Tide
Old English tīd ‘time, period, era’, of Germanic origin; related to Dutch tijd and German Zeit, also to time. The sense relating to the sea dates from late Middle English.
wiktionary
From Middle English tyde, tide, tyd, tid, from Old English tīd(“time”), from Proto-Germanic *tīdiz(“time”), from Proto-Indo-European *déh₂itis(“time”), from Proto-Indo-European *deh₂y-(“to divide”). Related to time.
From Middle English tiden, tide, from Old English tīdan(“to happen”).
etymonline
tide (n.)
Old English tīd "point or portion of time, due time, period, season; feast-day, canonical hour," from Proto-Germanic *tīdi- "division of time" (source also of Old Saxon tid, Dutch tijd, Old High German zit, German Zeit "time"), from PIE *di-ti- "division, division of time," suffixed form of root *da- "to divide."

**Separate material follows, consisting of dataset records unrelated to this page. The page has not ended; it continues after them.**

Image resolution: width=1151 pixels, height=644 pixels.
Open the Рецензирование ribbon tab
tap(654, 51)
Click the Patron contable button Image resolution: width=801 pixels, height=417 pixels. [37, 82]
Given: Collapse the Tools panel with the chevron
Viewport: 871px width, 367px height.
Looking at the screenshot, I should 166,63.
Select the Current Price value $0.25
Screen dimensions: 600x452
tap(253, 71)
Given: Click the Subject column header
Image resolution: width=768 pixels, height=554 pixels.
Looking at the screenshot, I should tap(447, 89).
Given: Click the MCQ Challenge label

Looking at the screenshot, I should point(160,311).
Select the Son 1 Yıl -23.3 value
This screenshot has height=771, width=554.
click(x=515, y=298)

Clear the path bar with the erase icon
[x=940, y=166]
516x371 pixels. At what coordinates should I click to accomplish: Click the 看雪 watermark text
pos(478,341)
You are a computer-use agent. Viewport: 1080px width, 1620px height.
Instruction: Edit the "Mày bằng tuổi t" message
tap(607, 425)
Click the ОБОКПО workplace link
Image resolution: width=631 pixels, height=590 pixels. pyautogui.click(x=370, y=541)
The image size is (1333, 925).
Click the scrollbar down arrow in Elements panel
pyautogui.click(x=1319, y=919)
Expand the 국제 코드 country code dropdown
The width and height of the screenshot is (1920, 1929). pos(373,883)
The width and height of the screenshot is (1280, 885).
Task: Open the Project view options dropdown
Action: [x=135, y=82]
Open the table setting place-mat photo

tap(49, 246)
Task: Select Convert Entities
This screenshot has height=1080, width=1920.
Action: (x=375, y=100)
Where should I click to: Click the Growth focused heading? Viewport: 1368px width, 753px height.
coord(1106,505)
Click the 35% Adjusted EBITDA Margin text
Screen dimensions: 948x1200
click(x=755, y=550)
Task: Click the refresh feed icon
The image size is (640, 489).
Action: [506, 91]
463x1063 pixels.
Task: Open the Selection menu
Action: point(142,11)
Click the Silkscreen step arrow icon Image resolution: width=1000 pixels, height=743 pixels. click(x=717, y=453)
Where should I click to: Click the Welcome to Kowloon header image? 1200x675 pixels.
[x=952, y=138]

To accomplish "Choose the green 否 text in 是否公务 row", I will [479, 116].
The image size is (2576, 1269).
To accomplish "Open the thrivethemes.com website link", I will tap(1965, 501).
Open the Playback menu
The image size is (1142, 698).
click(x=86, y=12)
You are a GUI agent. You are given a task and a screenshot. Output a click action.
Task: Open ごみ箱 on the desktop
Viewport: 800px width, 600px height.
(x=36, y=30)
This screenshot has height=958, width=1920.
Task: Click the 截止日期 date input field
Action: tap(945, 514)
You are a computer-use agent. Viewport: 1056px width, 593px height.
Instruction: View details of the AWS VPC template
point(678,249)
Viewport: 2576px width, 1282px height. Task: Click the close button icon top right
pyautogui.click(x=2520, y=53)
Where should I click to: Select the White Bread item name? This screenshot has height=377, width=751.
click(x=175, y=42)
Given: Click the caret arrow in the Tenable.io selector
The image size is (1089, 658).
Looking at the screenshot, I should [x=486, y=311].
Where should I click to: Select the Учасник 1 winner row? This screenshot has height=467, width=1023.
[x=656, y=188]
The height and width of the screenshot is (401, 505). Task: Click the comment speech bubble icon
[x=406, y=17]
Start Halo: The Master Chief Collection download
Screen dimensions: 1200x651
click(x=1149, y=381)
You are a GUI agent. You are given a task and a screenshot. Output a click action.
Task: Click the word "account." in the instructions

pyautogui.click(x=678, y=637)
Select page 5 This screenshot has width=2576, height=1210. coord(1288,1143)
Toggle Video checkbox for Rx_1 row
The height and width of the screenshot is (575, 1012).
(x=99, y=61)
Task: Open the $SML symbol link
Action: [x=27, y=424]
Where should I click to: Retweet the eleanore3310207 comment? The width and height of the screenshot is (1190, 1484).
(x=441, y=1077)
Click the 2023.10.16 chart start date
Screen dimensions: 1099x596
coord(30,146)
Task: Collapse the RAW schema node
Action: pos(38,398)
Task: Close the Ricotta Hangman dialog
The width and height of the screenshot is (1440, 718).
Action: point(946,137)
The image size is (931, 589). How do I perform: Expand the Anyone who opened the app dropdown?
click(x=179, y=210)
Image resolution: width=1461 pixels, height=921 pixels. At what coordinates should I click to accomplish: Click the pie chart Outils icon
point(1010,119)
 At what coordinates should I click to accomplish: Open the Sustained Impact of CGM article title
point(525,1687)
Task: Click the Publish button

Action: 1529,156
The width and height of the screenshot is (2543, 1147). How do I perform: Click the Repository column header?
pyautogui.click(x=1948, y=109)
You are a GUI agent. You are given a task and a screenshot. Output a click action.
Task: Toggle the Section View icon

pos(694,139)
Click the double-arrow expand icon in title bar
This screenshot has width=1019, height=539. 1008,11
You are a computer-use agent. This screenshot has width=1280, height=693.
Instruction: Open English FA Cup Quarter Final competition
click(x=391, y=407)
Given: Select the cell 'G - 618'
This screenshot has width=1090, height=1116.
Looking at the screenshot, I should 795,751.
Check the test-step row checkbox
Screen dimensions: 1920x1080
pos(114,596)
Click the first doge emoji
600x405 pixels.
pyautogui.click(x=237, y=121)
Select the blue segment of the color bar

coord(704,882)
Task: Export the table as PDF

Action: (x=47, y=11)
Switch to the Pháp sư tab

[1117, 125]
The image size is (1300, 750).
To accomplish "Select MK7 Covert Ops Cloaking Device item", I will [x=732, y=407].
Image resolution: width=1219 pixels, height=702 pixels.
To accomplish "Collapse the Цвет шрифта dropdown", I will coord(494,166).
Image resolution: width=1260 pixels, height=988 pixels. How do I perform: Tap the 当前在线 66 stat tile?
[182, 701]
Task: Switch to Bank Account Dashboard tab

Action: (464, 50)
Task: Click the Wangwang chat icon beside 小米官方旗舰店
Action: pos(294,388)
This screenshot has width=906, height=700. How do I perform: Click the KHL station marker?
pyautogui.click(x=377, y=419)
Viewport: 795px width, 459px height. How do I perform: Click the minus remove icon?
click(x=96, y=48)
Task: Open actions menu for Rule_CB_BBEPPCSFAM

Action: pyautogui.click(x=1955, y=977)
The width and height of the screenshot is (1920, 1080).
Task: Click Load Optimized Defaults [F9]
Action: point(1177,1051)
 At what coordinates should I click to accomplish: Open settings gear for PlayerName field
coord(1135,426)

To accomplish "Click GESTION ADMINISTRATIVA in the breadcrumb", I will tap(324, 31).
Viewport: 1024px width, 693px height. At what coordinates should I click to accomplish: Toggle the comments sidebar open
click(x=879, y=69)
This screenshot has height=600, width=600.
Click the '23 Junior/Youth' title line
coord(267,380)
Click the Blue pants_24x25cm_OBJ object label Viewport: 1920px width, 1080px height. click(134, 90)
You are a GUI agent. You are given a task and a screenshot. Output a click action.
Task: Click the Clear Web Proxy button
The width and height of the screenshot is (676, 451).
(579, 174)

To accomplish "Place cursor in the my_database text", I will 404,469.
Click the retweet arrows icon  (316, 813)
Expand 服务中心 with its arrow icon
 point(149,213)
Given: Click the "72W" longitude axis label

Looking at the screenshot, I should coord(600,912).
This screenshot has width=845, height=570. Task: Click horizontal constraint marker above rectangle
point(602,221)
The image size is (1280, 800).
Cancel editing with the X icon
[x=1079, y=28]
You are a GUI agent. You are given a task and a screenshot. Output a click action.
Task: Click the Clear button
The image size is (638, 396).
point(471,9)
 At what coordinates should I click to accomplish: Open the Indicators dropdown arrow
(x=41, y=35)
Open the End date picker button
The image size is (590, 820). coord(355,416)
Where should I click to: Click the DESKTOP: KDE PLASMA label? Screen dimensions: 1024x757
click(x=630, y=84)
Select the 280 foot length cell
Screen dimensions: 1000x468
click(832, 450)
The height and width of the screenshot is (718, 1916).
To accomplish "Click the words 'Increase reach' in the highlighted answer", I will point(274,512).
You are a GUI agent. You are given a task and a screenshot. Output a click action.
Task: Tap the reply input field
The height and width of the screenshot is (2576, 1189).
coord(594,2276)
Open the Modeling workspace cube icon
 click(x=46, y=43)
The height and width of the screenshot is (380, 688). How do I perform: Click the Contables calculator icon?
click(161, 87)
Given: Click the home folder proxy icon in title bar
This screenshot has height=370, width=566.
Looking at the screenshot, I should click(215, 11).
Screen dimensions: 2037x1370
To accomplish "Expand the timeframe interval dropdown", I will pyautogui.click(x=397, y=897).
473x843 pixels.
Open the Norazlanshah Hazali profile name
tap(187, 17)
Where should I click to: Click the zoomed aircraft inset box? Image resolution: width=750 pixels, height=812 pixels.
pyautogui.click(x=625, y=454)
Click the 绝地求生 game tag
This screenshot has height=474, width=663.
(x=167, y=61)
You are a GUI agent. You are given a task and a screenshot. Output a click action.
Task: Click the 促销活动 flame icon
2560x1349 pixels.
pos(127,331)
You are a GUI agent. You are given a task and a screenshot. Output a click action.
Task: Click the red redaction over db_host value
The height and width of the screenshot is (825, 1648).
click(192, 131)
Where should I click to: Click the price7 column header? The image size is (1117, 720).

Meaning "rise and fall of the sea" (mid-14c.) probably is via notion of "fixed time," specifically "time of high water;" either a native evolution or from Middle Low German getide (compare Middle Dutch tijd, Dutch tij, German Gezeiten "flood tide, tide of the sea"). Old English seems to have had no specific word for this, using flod and ebba to refer to the rise and fall. Old English heahtid "high tide" meant "festival, high day."
tide (v.)
"to carry (as the tide does)," 1620s, from tide (n.). Usually with over. Earlier it meant "to happen" (Old English; see tidings). Related: Tided; tiding.